EXERCISE: Quote the records that follow in full and exactly; leave out the pictures.

*** Block opens ***

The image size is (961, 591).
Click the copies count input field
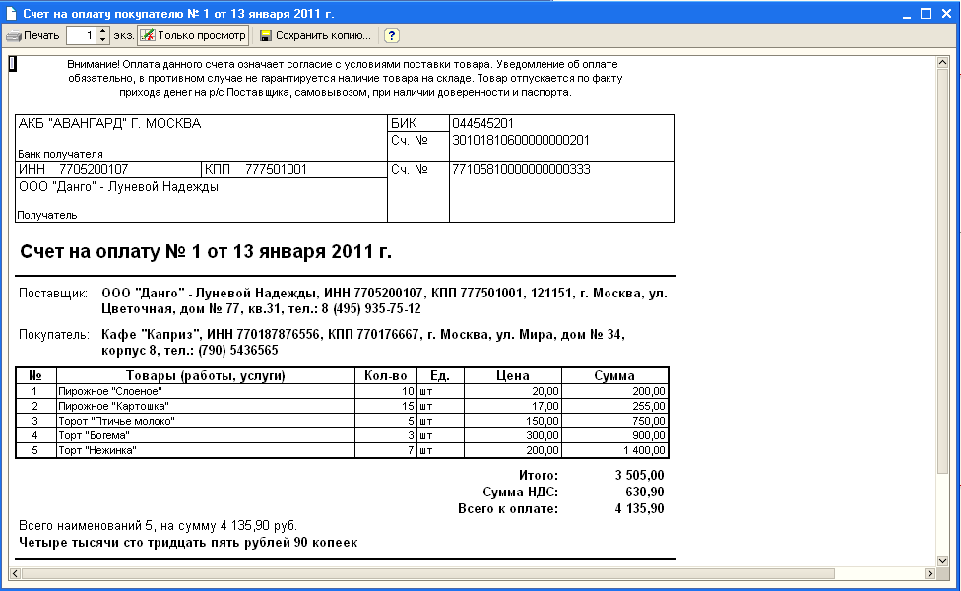(82, 36)
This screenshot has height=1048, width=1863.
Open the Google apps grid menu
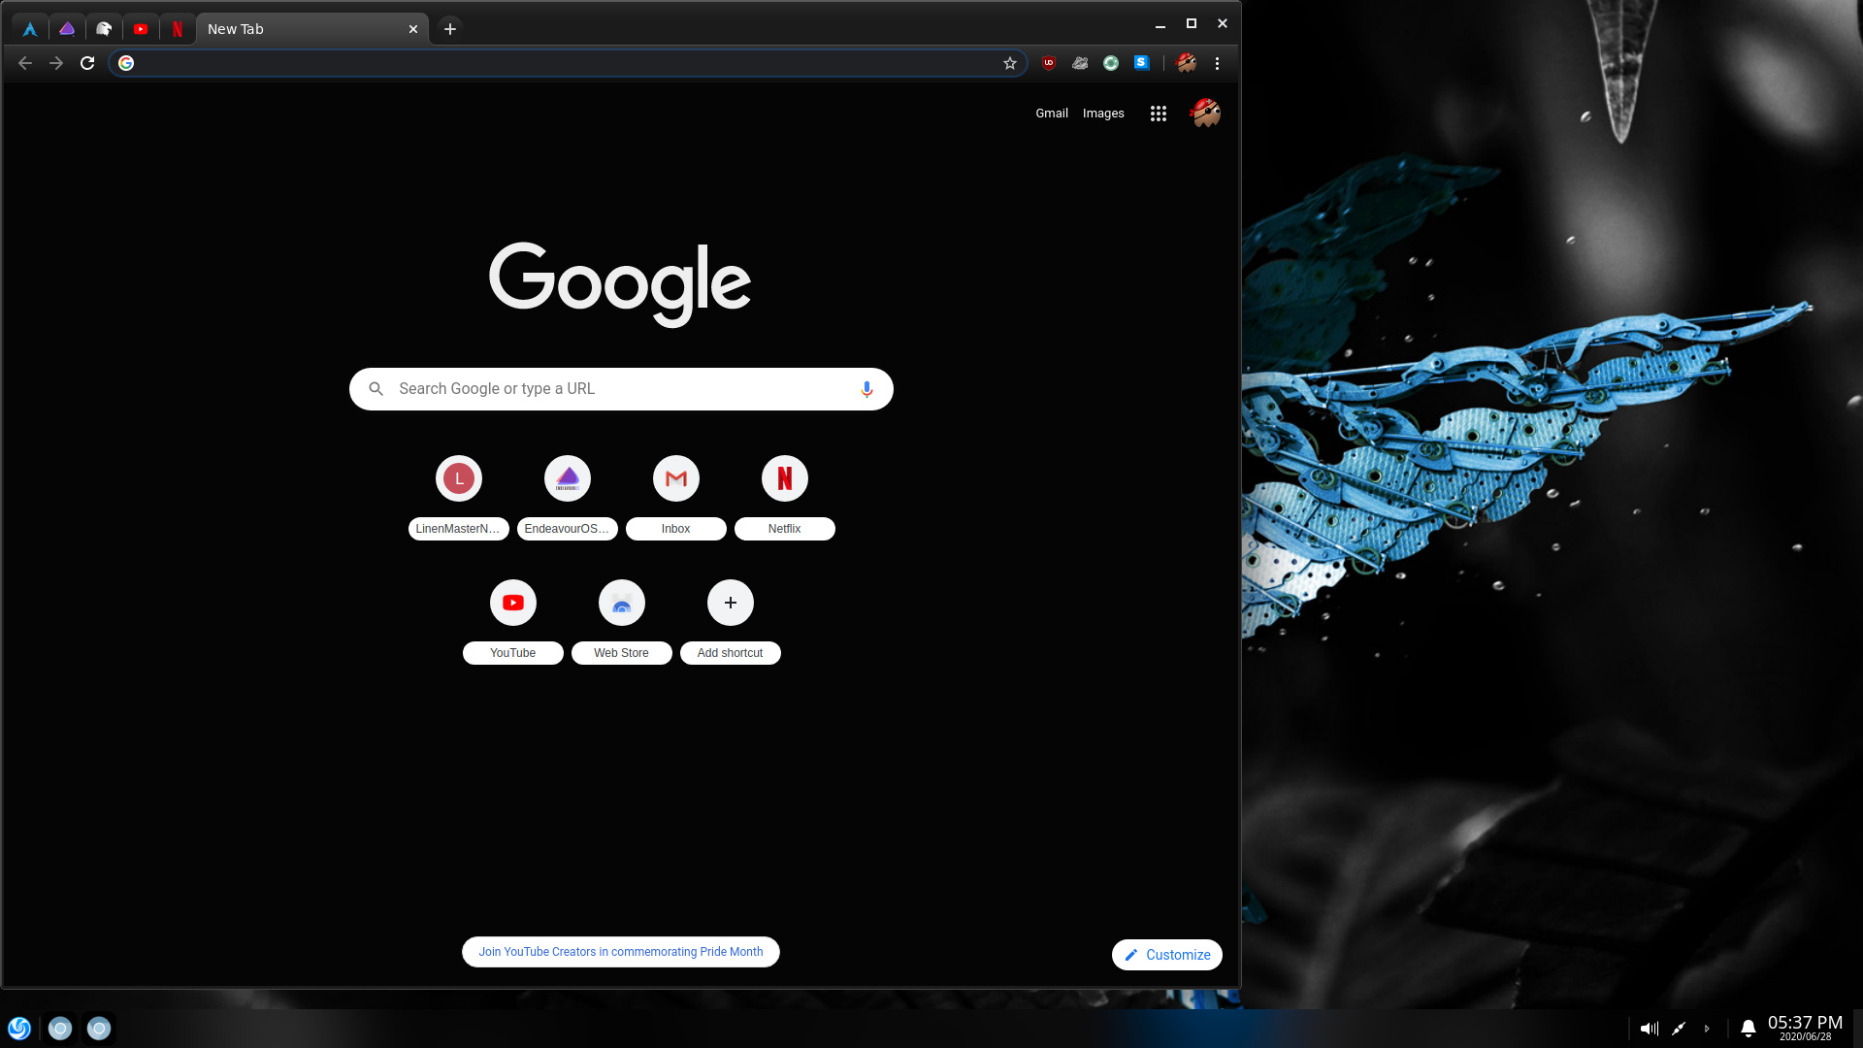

*** Block closes ***

COMPLETED TASK:
The image size is (961, 591).
Click the copies count input field
(82, 36)
This screenshot has height=1048, width=1863.
Open the Google apps grid menu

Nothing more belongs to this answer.